Our room is the worst. Squeaky mattress, tag-sale paste
l still life and velveteen landscapes on the wall—I’ll bet there are jail cells better than this.
“It’s all crap, you know.” She sounds glum now, resigned. “Everything they tell you. Relax, it’s just another meet, it’s just another heat. Bullshit!”
Something’s knocking at the door to my brain—something almost familiar. Makes me feel hesitant, a little shy, but also knowing somehow; and I hear myself asking, tentatively: “What exactly bothers you, Babe? About finals, I mean—”
“What do you mean, what bothers me? Because it’s the real race, for God’s sake!”
“Yeah, but how come that’s so frightening?”
She turns over to glare at me in frustration. Then rolls her eyes. I sit cross-legged on the bedspread, trying to explain—to myself, I guess, as well as to her.
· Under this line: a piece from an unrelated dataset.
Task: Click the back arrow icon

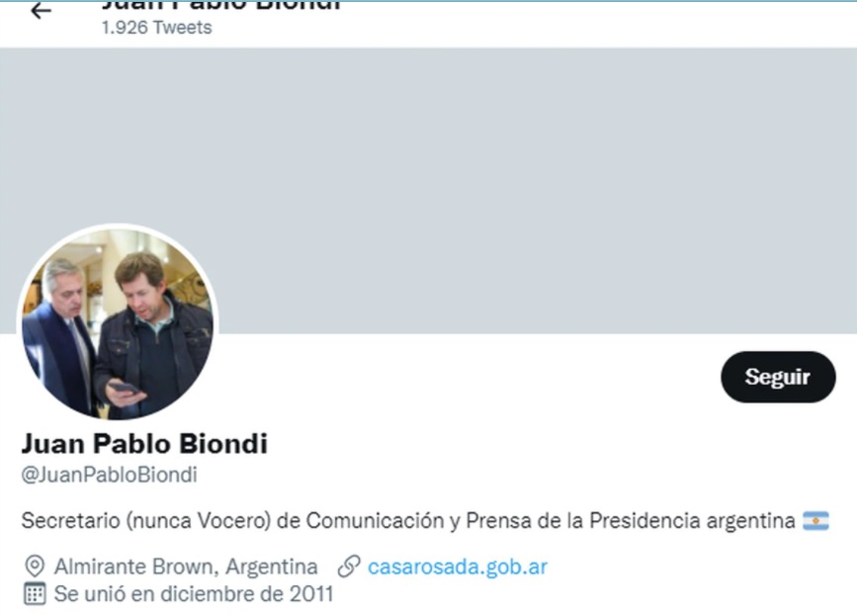Action: click(x=41, y=10)
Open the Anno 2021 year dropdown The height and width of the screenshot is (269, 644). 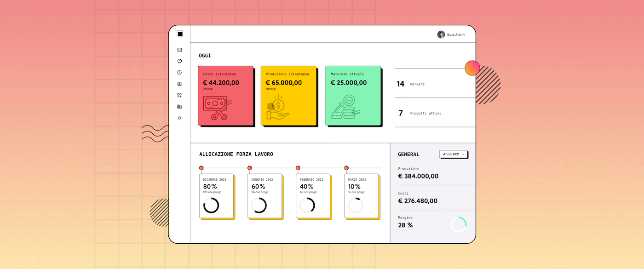[453, 155]
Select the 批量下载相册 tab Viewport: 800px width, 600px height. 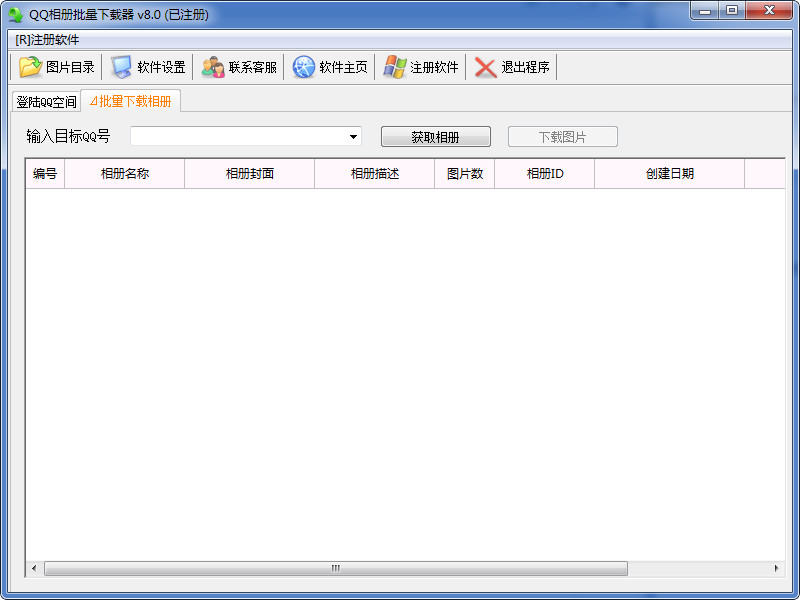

“Look, Babe, it’s like, sometimes my parents won’t do certain things, you know? Like, Lottie won’t ride in elevators. Zischa crosses the street, even when it takes him out of his way, to avoid policemen. And neither one of them will sign a petition, ever. And when something weird like that comes up, I know, I just know in my heart, without anyone having to tell me a thing about it, that it’s because of all the shit they went through during the war. So I’m just wondering—I mean, everyone gets pretty nervous before an important race, right? But it usually doesn’t ruin your whole life—is there something about racing that reminds you? Of the crash, I mean, of this storm—”
She waves a hand dismissively. And there’s that smile again, not exactly spreading across her face but in reality covering it up, hiding whatever pain might be there with the big dumb jock sparkling white shit-kicking grin she pulls out sometimes like a trump card.
“I don’t know, Ellie. What is it about Jews?”
“Huh?”
“You’re all such a bunch of psychoanalysts.”
She laughs, teasing, and I straddle her, pin her arms down at her sides, ride her like a kid playing horse and tell her she is an anti-Semitic rice-and-beans eater, and she tells me so what, I am racist as hell underneath all that Commie shit I get from Zischa. And it occurs to me that there may be truth in what we’re both teasing about: maybe she is an anti-Semite; maybe I am a racist; how, in this world, could either of us help having a vestige of each deep, deep down inside? But maybe there is something more to it, too—something that goes beyond this notion of prejudice and hate: maybe, with love, there is this anger—this rage at the separation between us, which is symbolized by our two separate and different bodies; this rage at the differences themselves, of color, of habit, which act like masks to confuse us sometimes, and cover up our inner natures, and stop us from recognizing each other.